TRY IT = Each line below needs to be duplicated without alteration.

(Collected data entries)

• • •

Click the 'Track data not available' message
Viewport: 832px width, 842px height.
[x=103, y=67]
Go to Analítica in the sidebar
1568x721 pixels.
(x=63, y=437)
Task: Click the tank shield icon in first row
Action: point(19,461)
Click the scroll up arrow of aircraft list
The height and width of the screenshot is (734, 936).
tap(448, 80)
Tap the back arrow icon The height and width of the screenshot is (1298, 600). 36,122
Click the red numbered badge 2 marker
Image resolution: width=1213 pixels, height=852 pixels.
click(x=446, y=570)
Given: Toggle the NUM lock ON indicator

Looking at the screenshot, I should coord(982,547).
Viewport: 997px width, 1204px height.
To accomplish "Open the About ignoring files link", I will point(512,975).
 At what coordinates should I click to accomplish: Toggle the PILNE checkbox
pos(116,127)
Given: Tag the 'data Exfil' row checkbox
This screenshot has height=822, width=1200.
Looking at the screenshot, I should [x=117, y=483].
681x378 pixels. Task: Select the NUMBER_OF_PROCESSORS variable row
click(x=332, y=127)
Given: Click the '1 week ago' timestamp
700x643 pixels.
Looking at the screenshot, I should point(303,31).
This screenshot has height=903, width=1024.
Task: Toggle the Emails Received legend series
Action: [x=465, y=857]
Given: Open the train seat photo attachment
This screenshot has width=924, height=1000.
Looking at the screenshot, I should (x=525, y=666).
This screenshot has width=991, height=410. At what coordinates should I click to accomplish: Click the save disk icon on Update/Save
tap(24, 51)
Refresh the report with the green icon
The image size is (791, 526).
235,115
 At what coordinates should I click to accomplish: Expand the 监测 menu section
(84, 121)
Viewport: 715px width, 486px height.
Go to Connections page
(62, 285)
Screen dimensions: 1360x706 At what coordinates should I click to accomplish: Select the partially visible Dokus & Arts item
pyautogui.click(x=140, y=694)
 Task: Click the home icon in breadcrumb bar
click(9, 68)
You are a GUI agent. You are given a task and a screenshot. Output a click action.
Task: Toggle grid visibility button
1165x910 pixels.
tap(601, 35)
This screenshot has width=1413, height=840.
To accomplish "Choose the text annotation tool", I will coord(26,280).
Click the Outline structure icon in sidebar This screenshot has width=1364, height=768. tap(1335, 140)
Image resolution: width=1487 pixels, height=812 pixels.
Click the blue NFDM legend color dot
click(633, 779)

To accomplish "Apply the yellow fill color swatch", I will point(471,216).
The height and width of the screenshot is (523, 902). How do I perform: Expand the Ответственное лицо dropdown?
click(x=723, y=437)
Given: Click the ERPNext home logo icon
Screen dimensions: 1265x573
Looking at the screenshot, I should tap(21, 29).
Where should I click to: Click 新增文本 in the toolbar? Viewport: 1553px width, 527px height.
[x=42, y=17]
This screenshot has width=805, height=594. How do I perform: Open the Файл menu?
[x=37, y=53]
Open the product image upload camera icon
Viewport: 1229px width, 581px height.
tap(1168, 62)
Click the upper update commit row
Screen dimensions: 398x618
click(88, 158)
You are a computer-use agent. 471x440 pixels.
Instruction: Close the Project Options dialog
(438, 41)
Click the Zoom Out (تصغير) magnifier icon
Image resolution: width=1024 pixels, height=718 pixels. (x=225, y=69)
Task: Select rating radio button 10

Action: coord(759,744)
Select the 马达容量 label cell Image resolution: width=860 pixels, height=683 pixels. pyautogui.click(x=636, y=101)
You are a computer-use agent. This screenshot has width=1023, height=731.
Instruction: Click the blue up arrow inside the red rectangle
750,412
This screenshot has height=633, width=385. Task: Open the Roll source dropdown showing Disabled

• • •

TASK RESULT =
Click the 'Track data not available' message
Viewport: 832px width, 842px height.
[x=103, y=67]
Go to Analítica in the sidebar
1568x721 pixels.
(x=63, y=437)
Task: Click the tank shield icon in first row
Action: point(19,461)
Click the scroll up arrow of aircraft list
The height and width of the screenshot is (734, 936).
tap(448, 80)
Tap the back arrow icon The height and width of the screenshot is (1298, 600). 36,122
Click the red numbered badge 2 marker
Image resolution: width=1213 pixels, height=852 pixels.
click(x=446, y=570)
Given: Toggle the NUM lock ON indicator

Looking at the screenshot, I should coord(982,547).
Viewport: 997px width, 1204px height.
To accomplish "Open the About ignoring files link", I will point(512,975).
 At what coordinates should I click to accomplish: Toggle the PILNE checkbox
pos(116,127)
Given: Tag the 'data Exfil' row checkbox
This screenshot has height=822, width=1200.
Looking at the screenshot, I should [x=117, y=483].
681x378 pixels. Task: Select the NUMBER_OF_PROCESSORS variable row
click(x=332, y=127)
Given: Click the '1 week ago' timestamp
700x643 pixels.
Looking at the screenshot, I should point(303,31).
This screenshot has height=903, width=1024.
Task: Toggle the Emails Received legend series
Action: [x=465, y=857]
Given: Open the train seat photo attachment
This screenshot has width=924, height=1000.
Looking at the screenshot, I should (x=525, y=666).
This screenshot has width=991, height=410. At what coordinates should I click to accomplish: Click the save disk icon on Update/Save
tap(24, 51)
Refresh the report with the green icon
The image size is (791, 526).
235,115
 At what coordinates should I click to accomplish: Expand the 监测 menu section
(84, 121)
Viewport: 715px width, 486px height.
Go to Connections page
(62, 285)
Screen dimensions: 1360x706 At what coordinates should I click to accomplish: Select the partially visible Dokus & Arts item
pyautogui.click(x=140, y=694)
 Task: Click the home icon in breadcrumb bar
click(9, 68)
You are a GUI agent. You are given a task and a screenshot. Output a click action.
Task: Toggle grid visibility button
1165x910 pixels.
tap(601, 35)
This screenshot has width=1413, height=840.
To accomplish "Choose the text annotation tool", I will coord(26,280).
Click the Outline structure icon in sidebar This screenshot has width=1364, height=768. tap(1335, 140)
Image resolution: width=1487 pixels, height=812 pixels.
Click the blue NFDM legend color dot
click(633, 779)

To accomplish "Apply the yellow fill color swatch", I will point(471,216).
The height and width of the screenshot is (523, 902). How do I perform: Expand the Ответственное лицо dropdown?
click(x=723, y=437)
Given: Click the ERPNext home logo icon
Screen dimensions: 1265x573
Looking at the screenshot, I should tap(21, 29).
Where should I click to: Click 新增文本 in the toolbar? Viewport: 1553px width, 527px height.
[x=42, y=17]
This screenshot has width=805, height=594. How do I perform: Open the Файл menu?
[x=37, y=53]
Open the product image upload camera icon
Viewport: 1229px width, 581px height.
tap(1168, 62)
Click the upper update commit row
Screen dimensions: 398x618
click(88, 158)
You are a computer-use agent. 471x440 pixels.
Instruction: Close the Project Options dialog
(438, 41)
Click the Zoom Out (تصغير) magnifier icon
Image resolution: width=1024 pixels, height=718 pixels. (x=225, y=69)
Task: Select rating radio button 10

Action: coord(759,744)
Select the 马达容量 label cell Image resolution: width=860 pixels, height=683 pixels. pyautogui.click(x=636, y=101)
You are a computer-use agent. This screenshot has width=1023, height=731.
Instruction: Click the blue up arrow inside the red rectangle
750,412
This screenshot has height=633, width=385. Task: Open the Roll source dropdown showing Disabled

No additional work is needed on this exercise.